Segment Open
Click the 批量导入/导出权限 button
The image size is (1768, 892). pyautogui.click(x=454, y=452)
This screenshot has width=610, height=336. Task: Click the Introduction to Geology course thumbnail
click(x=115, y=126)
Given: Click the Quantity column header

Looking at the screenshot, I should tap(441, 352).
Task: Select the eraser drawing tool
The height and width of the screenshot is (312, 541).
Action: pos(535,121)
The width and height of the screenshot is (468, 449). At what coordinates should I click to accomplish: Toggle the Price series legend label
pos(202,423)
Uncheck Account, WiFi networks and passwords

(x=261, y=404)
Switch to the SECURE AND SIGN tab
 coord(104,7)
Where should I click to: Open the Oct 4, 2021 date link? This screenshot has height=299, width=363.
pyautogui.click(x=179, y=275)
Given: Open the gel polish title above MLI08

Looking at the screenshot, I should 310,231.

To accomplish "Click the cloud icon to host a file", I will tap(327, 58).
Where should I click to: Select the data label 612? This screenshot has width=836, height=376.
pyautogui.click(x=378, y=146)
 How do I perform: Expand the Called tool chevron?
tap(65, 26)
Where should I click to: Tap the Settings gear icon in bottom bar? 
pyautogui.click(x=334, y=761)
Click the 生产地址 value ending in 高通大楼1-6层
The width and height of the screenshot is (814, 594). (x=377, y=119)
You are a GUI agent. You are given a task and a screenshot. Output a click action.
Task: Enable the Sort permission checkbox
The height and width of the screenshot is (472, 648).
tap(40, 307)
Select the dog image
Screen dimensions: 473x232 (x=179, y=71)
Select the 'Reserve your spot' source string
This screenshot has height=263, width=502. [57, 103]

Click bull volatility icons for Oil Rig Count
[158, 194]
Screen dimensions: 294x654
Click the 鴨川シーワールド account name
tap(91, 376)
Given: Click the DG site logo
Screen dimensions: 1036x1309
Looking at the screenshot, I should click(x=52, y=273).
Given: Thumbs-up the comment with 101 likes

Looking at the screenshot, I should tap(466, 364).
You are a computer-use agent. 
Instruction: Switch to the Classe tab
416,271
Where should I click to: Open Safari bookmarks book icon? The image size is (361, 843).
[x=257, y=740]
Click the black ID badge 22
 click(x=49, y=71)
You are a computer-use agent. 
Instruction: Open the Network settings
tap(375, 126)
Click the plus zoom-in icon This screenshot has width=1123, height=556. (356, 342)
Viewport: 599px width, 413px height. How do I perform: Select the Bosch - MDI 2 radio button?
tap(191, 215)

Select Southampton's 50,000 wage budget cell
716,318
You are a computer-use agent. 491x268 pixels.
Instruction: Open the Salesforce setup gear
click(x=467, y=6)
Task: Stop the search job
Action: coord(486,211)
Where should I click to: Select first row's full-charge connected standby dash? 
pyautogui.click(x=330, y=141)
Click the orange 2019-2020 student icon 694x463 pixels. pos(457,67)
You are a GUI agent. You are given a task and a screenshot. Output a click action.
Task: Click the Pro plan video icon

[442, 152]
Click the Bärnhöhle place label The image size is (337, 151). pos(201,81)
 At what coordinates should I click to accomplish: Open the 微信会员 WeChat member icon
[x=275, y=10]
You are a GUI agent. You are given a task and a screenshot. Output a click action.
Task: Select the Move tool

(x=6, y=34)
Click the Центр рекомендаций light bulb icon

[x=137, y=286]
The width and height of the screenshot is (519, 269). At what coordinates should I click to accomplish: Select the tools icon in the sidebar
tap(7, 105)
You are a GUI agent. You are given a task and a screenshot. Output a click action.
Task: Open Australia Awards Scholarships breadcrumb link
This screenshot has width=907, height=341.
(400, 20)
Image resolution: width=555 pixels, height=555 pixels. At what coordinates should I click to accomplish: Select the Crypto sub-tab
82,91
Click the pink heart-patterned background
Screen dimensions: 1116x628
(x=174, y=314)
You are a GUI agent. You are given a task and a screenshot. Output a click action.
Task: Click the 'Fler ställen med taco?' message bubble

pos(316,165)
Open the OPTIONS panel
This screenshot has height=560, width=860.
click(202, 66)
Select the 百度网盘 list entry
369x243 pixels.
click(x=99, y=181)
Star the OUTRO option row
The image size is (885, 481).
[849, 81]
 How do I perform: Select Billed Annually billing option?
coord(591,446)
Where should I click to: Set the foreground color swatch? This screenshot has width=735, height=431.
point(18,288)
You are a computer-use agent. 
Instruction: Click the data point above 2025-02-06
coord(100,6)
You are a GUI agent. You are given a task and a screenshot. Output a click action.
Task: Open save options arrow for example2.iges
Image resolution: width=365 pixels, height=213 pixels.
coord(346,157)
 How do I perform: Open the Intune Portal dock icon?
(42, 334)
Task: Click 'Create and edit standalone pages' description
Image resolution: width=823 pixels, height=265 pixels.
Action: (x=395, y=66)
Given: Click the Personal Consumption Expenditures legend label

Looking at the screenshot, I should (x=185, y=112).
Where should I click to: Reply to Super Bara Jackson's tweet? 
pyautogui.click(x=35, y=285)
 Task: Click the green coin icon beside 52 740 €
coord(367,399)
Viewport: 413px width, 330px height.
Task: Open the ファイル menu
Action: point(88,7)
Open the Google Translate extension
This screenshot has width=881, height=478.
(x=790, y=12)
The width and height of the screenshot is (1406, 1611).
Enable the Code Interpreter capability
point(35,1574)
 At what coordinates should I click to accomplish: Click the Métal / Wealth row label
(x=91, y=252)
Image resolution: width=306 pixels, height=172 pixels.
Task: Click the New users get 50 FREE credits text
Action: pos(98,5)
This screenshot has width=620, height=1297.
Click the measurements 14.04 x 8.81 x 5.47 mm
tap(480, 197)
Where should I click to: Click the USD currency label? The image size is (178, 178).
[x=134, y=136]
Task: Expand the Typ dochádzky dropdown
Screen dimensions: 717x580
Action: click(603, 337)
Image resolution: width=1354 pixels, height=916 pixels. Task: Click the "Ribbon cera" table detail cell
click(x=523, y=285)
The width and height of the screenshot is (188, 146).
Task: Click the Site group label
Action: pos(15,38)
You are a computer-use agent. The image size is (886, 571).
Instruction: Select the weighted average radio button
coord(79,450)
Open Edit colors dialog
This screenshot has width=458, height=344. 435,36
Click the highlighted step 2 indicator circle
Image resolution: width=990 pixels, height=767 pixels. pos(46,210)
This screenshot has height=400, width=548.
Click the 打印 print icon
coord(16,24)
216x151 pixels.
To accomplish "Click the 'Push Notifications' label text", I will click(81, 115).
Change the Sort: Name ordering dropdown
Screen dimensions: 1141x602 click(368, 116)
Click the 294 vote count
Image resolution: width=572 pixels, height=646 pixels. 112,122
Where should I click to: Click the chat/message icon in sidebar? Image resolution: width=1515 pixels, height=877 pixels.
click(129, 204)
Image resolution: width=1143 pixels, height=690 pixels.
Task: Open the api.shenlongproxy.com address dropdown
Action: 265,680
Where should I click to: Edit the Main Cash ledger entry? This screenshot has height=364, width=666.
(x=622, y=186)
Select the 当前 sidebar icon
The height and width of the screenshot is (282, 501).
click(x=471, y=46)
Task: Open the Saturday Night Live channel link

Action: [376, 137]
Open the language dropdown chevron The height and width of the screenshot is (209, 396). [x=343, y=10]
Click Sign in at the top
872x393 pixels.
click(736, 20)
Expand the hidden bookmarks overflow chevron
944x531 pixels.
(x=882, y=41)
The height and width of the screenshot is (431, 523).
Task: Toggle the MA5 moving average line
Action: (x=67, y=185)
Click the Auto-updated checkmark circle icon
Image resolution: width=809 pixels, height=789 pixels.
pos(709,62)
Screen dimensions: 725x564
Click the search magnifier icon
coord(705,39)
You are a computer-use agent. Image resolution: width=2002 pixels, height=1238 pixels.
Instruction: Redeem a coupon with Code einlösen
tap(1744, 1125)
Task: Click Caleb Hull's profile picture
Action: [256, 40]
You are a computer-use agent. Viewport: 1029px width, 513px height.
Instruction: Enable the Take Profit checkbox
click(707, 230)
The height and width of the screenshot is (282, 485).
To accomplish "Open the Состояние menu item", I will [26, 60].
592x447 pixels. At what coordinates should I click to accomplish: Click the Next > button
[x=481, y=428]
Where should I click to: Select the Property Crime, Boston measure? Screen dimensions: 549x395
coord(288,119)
Segment Closed
**Activity**
Copy from the entries only those lines that hold the word "will".

**Answer to this exercise**
To accomplish "Click the cloud icon to host a file", I will tap(327, 58).
To accomplish "Click the 'Push Notifications' label text", I will click(81, 115).
To accomplish "Open the Состояние menu item", I will [26, 60].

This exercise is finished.